(Warning! A pity party in the making below, lacking humor and even sarcasm..Had to happen)
Not sure how I found myself looking down the barrel of yet another year. I’ve clearly been an absentee parent to this blog… busy parenting my human children I guess.
As with every new start there is that feeling of hope, energy, and optimism. Why will this year be different? I grumpily asked myself New Year’s morning. I’m not sure, maybe it won’t be, ok if history normally repeats itself, it’s not looking good. But I am hopeful, optimistic and energized right now, so I going to roll with it. Life is moving faster and faster and I find myself missing out on more and more opportunities, if I don’t do SOMETHING different what will it all really have been about? Is this it? Is this what I am destined to be? If so, it’s not horrible, just kind of… bleh. Really? Am I not worthy of something more than that? At least if I was some quirky free-spirited wanderer of the earth kind of gal, at least I’d have good stories to tell. Nope. I’m a wife. A mom. An occasional runner- Yogger really- I’m slow. An HR Manager ( does it get any more boring than that?). I’m a daughter to aging parents. A friend to wonderful women who I don’t see enough. A worrier. A scaredy cat. What a sad list.

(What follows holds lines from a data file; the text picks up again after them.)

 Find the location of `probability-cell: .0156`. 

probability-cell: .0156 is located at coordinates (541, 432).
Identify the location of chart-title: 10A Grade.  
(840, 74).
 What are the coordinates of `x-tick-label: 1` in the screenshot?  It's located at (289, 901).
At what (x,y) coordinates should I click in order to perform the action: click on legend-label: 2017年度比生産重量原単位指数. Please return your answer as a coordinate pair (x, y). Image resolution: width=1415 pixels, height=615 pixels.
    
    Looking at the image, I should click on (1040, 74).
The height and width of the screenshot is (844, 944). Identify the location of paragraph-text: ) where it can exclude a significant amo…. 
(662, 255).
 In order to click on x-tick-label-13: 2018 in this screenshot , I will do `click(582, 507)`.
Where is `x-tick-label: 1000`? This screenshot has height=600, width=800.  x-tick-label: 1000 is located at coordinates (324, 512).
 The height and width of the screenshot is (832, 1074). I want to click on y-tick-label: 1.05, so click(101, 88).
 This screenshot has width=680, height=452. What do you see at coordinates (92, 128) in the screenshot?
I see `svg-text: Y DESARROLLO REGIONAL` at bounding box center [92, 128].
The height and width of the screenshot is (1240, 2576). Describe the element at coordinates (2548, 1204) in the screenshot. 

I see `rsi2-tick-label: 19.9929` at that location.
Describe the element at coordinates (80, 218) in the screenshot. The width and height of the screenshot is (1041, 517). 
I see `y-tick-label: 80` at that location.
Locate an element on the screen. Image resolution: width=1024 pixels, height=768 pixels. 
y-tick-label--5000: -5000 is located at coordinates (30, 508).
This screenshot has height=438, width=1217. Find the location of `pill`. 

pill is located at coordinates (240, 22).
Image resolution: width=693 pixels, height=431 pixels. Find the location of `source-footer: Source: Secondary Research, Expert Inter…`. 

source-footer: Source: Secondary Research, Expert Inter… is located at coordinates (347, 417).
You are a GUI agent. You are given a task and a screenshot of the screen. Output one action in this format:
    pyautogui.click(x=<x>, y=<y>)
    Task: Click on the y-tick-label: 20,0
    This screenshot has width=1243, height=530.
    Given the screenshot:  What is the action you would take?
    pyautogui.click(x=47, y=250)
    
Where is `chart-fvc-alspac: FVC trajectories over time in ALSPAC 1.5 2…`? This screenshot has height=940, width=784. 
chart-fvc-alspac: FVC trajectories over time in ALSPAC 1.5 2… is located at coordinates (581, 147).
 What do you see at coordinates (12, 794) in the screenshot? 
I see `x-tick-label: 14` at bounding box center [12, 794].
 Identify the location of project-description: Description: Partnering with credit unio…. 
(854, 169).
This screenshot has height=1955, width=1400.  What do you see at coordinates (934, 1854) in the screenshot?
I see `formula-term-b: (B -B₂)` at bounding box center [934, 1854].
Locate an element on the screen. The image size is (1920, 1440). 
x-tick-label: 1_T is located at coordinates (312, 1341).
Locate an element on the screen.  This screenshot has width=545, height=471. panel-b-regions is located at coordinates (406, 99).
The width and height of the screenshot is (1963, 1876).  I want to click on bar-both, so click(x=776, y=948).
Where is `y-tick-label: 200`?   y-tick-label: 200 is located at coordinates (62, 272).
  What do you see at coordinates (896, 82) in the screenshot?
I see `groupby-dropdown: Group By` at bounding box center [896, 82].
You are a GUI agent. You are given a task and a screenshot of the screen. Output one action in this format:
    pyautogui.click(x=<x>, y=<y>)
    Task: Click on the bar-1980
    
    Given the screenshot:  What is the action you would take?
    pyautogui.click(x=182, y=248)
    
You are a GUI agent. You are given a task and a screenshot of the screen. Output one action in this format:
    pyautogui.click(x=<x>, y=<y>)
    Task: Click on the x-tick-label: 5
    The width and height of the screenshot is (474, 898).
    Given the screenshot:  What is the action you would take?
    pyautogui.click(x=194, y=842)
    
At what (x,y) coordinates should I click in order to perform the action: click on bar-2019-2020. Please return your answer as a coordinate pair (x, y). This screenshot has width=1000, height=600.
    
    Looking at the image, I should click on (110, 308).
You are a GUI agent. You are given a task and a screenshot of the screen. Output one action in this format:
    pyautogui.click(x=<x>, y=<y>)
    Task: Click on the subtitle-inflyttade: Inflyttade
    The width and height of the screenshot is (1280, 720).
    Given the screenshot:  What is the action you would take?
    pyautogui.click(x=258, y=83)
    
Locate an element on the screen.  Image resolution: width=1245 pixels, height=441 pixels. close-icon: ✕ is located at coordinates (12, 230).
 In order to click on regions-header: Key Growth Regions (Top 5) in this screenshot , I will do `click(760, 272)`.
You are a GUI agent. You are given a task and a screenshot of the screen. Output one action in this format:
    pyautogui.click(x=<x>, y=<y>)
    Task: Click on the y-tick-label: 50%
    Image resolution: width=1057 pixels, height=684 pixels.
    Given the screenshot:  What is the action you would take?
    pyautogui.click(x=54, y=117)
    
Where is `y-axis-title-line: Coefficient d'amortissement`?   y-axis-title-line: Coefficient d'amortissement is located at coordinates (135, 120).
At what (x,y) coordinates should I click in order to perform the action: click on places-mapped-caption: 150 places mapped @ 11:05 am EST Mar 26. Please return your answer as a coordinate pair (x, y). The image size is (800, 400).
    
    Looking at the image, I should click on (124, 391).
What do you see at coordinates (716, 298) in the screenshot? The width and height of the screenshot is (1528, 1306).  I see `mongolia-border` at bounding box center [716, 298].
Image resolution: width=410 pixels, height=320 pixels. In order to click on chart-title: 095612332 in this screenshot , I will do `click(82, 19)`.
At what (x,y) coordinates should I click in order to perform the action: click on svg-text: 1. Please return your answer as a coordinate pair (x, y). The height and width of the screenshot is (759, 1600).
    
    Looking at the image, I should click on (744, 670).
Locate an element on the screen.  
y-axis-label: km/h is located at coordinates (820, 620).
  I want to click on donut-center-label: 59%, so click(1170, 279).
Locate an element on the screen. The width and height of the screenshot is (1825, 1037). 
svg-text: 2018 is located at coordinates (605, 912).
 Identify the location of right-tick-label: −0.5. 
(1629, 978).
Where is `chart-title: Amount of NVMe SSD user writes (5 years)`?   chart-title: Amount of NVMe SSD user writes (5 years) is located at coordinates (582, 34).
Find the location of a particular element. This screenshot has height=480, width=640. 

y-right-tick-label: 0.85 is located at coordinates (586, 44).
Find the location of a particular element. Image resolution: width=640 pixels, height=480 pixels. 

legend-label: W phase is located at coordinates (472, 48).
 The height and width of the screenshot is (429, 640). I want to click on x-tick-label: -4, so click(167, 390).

So here I sit. More fearful of doing nothing than taking the risk. It’s January 2019. I’m breaking my cycle. I am sitting at a huge table in the”sitting room” at The Lighthouse Writer’s house. A first for me ( Yes, been a member for 3 years), and every time I’ve entered this house for classes or readings I’ve felt like I was walking into my home, surrounded by so many of “my” people. So today is the start of my capital R- RESET. I KICKED MY OWN ASS into a year- long commitment. I will give this writing thing a full fledged, real deal effort and see where it takes me. It started with a class ” The Day Long, Kick Butt, Get Your Writing Year in Order” class and I am moving forward with a plan. One hour per day, minimum, and I will produce a draft of sorts ( it will be R-O-U-G-H) by year’s end and I’ve committed to share said rough draft with a writer’s group for feedback. Everything the instructor said in that class spoke directly into my soul. That place I hide my inner self, the one I ignore pretty religiously, and often quash the hushed whispers that pop up and remind me of the painful truth, YOU are not doing your life work. You have left your calling unanswered. Sad. NO really, so sad. If you can’t manage to listen to your own heart and protect those dreams, who will? So here I am, and not for the first time. I know this. But if I don’t try? Then what?